Your task:
Skip the pictures. Return exactly the lines from the one containing "Select the Display All filter" through the end of the entries below.

***

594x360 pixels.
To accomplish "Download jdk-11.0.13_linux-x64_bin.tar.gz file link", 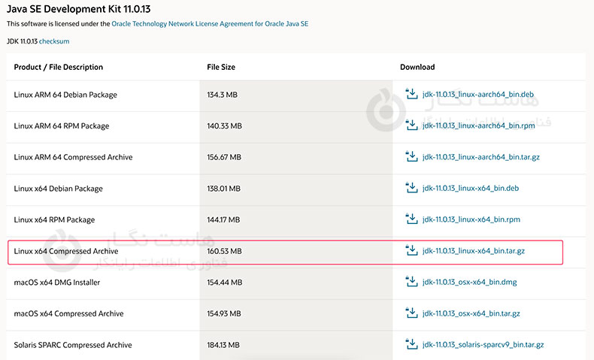I will (473, 251).
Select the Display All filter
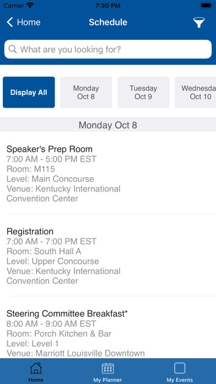Image resolution: width=216 pixels, height=384 pixels. click(x=29, y=92)
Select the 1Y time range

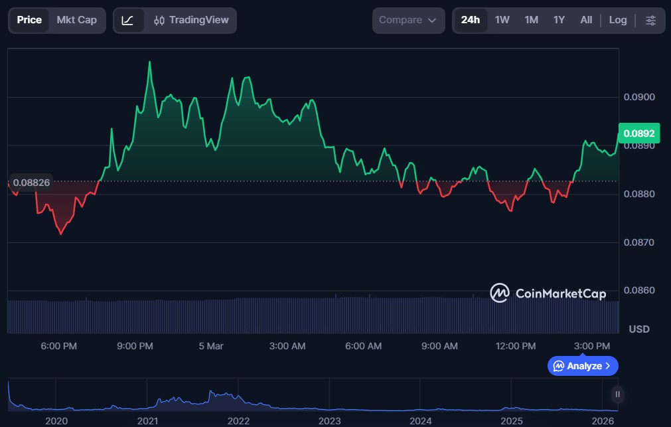coord(559,21)
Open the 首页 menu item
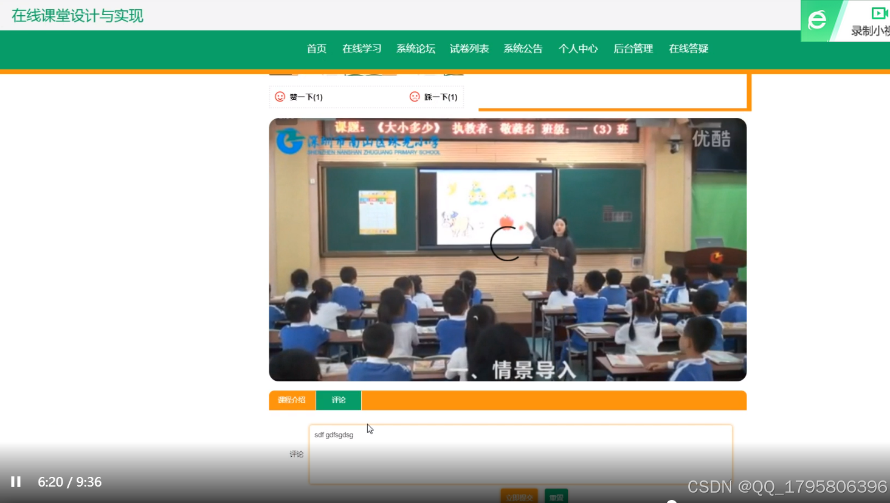Image resolution: width=890 pixels, height=503 pixels. (316, 49)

***

Expected output:
Select the Display All filter
Image resolution: width=216 pixels, height=384 pixels. click(x=29, y=92)
Select the 1Y time range

coord(559,21)
Open the 首页 menu item
Image resolution: width=890 pixels, height=503 pixels. (316, 49)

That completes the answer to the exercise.